Baggio's arrival is the catalyst for an Internazionale spree of four goals in half an hour, their task eased by the expulsion of Petruzzi, given a second yellow card for tripping the substitute with the scores level at 1-1. Three minutes later Zamorano puts the home side ahead, allowing Lucescu to remove Ronaldo from the action while the rest of the team finish the job of sending the supporters off for the two-week break in a good mood, their team having vaulted over Roma to take fourth place in the table, and looking forward to the European Cup meetings with Manchester United in March.
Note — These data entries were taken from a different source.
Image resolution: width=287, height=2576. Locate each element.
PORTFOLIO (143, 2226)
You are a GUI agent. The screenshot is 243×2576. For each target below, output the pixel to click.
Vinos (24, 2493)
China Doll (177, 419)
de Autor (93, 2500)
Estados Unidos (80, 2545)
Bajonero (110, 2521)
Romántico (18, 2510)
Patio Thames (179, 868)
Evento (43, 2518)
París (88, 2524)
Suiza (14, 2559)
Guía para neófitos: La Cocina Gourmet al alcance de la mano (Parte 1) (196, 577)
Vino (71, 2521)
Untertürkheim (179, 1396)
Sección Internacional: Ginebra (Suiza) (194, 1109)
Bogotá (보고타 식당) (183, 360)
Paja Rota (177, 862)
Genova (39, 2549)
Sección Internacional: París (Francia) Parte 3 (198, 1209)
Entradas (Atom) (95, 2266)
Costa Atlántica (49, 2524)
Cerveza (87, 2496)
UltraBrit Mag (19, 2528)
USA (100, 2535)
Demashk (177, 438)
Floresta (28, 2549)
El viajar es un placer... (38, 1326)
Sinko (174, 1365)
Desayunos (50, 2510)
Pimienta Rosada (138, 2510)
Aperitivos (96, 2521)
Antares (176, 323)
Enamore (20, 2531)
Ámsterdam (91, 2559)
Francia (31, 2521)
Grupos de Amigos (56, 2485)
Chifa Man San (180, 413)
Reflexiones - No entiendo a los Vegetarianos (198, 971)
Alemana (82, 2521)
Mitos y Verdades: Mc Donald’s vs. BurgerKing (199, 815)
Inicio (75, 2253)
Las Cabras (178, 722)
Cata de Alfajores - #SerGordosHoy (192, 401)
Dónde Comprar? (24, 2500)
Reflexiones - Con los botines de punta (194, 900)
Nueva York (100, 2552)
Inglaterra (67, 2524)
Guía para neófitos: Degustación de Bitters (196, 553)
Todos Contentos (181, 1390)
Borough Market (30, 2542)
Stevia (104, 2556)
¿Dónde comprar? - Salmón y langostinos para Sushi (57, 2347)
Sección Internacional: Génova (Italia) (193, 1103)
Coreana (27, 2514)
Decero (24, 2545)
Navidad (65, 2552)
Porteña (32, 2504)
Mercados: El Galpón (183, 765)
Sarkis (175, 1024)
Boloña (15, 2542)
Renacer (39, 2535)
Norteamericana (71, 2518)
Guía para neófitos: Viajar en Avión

As Ronaldo leaves the pitch and walks straight out through the San Siro tunnel to the dressing room, his departure looks like a precaution. It turns out he has a plane to catch. By the time Lucescu emerges to give his thoughts on the victory, Ronaldo is on his way home to Rio for a week's intensive physiotherapy with Nilton Petroni.

"I see 1998 as a positive year, even though it's been a difficult one," he had said at La Pinetina, "I didn't win the Italian championship, the World Cup, or the Ballon d'Or. But I'm feeling better all the time. The knee trouble has almost completely gone and now it's reduced to just a little irritation. Nothing serious."

The year of learning how to suffer may be over. But for the world's most visible 22-year-old, the year of repaying faith, hope and investment is about to begin.